Collected data entries:

===

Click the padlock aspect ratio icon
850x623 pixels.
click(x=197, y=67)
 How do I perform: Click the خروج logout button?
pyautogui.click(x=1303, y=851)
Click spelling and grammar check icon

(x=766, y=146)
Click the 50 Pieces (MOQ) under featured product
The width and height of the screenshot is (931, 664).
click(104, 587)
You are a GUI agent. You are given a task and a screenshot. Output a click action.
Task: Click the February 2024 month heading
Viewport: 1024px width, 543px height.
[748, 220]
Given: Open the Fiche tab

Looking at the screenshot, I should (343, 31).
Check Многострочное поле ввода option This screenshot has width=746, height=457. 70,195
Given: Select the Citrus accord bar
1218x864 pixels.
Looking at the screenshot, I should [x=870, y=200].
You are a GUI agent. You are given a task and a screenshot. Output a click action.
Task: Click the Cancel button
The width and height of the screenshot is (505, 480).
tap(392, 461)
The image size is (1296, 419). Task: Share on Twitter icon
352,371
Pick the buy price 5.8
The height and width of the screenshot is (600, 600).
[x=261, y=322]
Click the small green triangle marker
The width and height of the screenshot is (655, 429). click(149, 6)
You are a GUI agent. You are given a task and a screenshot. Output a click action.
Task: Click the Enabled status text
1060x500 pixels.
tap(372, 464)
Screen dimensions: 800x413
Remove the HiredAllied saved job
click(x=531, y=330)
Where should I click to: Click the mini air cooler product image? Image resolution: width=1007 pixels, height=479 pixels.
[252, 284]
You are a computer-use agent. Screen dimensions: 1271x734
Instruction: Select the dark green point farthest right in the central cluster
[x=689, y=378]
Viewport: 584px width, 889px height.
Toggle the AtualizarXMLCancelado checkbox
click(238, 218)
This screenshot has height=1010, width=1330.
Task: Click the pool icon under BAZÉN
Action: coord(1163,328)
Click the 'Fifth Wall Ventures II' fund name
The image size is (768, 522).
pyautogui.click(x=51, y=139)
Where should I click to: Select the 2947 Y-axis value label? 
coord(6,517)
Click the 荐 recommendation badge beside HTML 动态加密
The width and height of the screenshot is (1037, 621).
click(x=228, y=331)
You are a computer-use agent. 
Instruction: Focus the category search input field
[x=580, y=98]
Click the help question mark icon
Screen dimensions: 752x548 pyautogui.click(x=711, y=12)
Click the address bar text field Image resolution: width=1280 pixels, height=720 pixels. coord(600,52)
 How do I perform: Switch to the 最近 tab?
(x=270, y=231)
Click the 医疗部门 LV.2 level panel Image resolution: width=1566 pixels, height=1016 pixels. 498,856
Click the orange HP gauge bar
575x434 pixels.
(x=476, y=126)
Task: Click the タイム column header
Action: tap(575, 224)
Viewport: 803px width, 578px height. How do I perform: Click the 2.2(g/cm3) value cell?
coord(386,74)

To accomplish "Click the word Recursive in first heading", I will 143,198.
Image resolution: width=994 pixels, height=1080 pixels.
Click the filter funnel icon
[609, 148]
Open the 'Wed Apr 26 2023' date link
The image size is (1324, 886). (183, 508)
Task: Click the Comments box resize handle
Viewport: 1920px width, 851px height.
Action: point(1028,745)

===

▸ **INSTRUCTIONS TO FOLLOW**: Please return all of the records exactly as they appear.

▸ **ANSWER SECTION**:
Click the padlock aspect ratio icon
850x623 pixels.
click(x=197, y=67)
 How do I perform: Click the خروج logout button?
pyautogui.click(x=1303, y=851)
Click spelling and grammar check icon

(x=766, y=146)
Click the 50 Pieces (MOQ) under featured product
The width and height of the screenshot is (931, 664).
click(104, 587)
You are a GUI agent. You are given a task and a screenshot. Output a click action.
Task: Click the February 2024 month heading
Viewport: 1024px width, 543px height.
[748, 220]
Given: Open the Fiche tab

Looking at the screenshot, I should (343, 31).
Check Многострочное поле ввода option This screenshot has width=746, height=457. 70,195
Given: Select the Citrus accord bar
1218x864 pixels.
Looking at the screenshot, I should [x=870, y=200].
You are a GUI agent. You are given a task and a screenshot. Output a click action.
Task: Click the Cancel button
The width and height of the screenshot is (505, 480).
tap(392, 461)
The image size is (1296, 419). Task: Share on Twitter icon
352,371
Pick the buy price 5.8
The height and width of the screenshot is (600, 600).
[x=261, y=322]
Click the small green triangle marker
The width and height of the screenshot is (655, 429). click(149, 6)
You are a GUI agent. You are given a task and a screenshot. Output a click action.
Task: Click the Enabled status text
1060x500 pixels.
tap(372, 464)
Screen dimensions: 800x413
Remove the HiredAllied saved job
click(x=531, y=330)
Where should I click to: Click the mini air cooler product image? Image resolution: width=1007 pixels, height=479 pixels.
[252, 284]
You are a computer-use agent. Screen dimensions: 1271x734
Instruction: Select the dark green point farthest right in the central cluster
[x=689, y=378]
Viewport: 584px width, 889px height.
Toggle the AtualizarXMLCancelado checkbox
click(238, 218)
This screenshot has height=1010, width=1330.
Task: Click the pool icon under BAZÉN
Action: coord(1163,328)
Click the 'Fifth Wall Ventures II' fund name
The image size is (768, 522).
pyautogui.click(x=51, y=139)
Where should I click to: Select the 2947 Y-axis value label? 
coord(6,517)
Click the 荐 recommendation badge beside HTML 动态加密
The width and height of the screenshot is (1037, 621).
click(x=228, y=331)
You are a computer-use agent. 
Instruction: Focus the category search input field
[x=580, y=98]
Click the help question mark icon
Screen dimensions: 752x548 pyautogui.click(x=711, y=12)
Click the address bar text field Image resolution: width=1280 pixels, height=720 pixels. coord(600,52)
 How do I perform: Switch to the 最近 tab?
(x=270, y=231)
Click the 医疗部门 LV.2 level panel Image resolution: width=1566 pixels, height=1016 pixels. 498,856
Click the orange HP gauge bar
575x434 pixels.
(x=476, y=126)
Task: Click the タイム column header
Action: tap(575, 224)
Viewport: 803px width, 578px height. How do I perform: Click the 2.2(g/cm3) value cell?
coord(386,74)

To accomplish "Click the word Recursive in first heading", I will 143,198.
Image resolution: width=994 pixels, height=1080 pixels.
Click the filter funnel icon
[609, 148]
Open the 'Wed Apr 26 2023' date link
The image size is (1324, 886). (183, 508)
Task: Click the Comments box resize handle
Viewport: 1920px width, 851px height.
Action: point(1028,745)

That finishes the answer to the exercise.